When in 1993 The Mover’s debut album “The Final Sickness” came out on Planet Core Productions (PCP), a new video game called DOOM was about to hit the market. Without being an expert in that particular field, I believe that DOOM stood for the extreme side of video gaming, side by side with another shooter madness Wolfenstein. When drawing parallels to techno, similar type of brutality and irritation characterised the efforts of PCP, a fraternity led by Marc Trauner aka Marc Acardipane with his countless aliases in Frankfurt am Main. It was a symbol of the early nineties and its crucial moments have been covered in this blog before, because it used to play an essential role in my understanding of electronic music’s harder side and true fans still miss the untamed atmosphere of their heyday.

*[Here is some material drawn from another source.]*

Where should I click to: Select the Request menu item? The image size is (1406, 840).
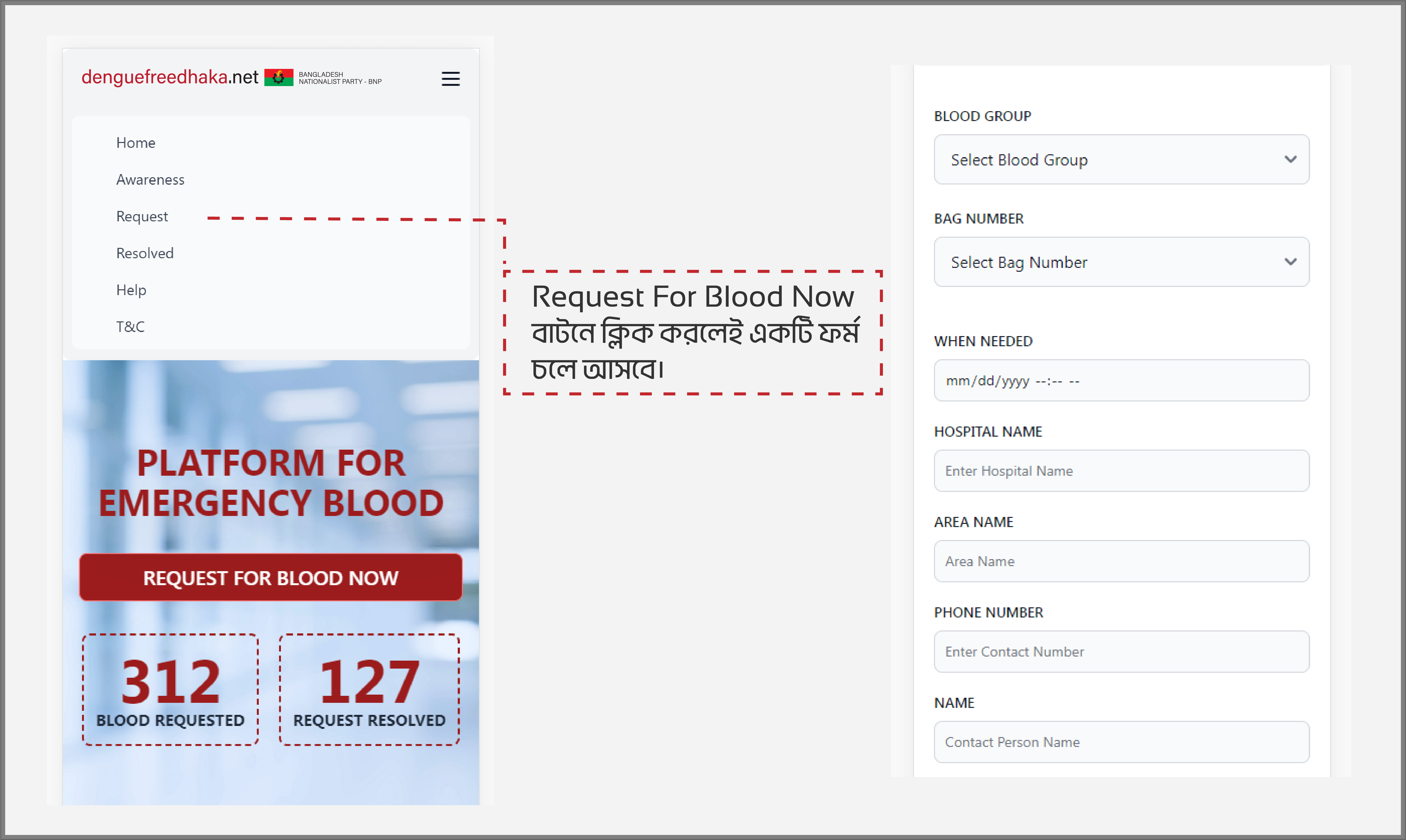tap(142, 216)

After a long hibernation, new signals are now transmitted from Acardipane and more precisely from The Mover when an album lands on Killekill’s sublabel Boidae. Strictly speaking, this delivery is a few months late, because of the numerological magic of the PCP posse – when they once manifested ‘See ya in 2017!’ -, many hardcore heads anticipated news in 2017. Even though Boidae released a collection of remastered classics, we had to wait until this year to see The Mover reappearing with a full-length.

The Mover can be regarded almost an ‘heady’ branch of the Planet Core structure – while 6-Pack, Leathernecks, etc. stand for the totally opposite end -, and this impression prevails also in the new album. The tracks are industrial, robust, partly abstract and not necessarily meant for raving from dusk till dawn. And I have to admit, several of them do not reflect the intensity we know from PCP’s early phase.

A clear exception is “Dark Comedown”, a standout old school beast that opens with marching bass and militant snare drum before gathering speed with apocalyptic riffs. Credit is also due to “Doom Computer”, another floor weapon carried by the screams of mutant vultures. In our days, electro elements are becoming compulsory in new releases and it’s not any different here. Dark cinematic atmosphere of “Stars Collapse” wins over “Shadow Deception” that could be a decent electro tune without a passage of hysterical horns. After a very promising thumping intro with trance sediment, aggressive grooves give a good push to “Stealth”, which shares the patterns with “Calculations”.

While The Mover’s return is very welcome, in comparison to PCP’s early output I’m tempted to admit that the grass was greener before. Despite of some captivating tracks, the album doesn’t fully meet my expectations and it feels like playing DOOM with 1993 graphics, but the battleground has changed and the warriors are engaged in visually less spectacular cyber wars. Thus I’m missing the vintage feel in the album.

Hopefully Acardipane’s rave cluster will be reactivated at some point of time, to bring back acts like Ace The Space, Nasty Django, Mescalinum United or even some unknown alias(es), with lost tapes or refurbished ideas for further enjoyment.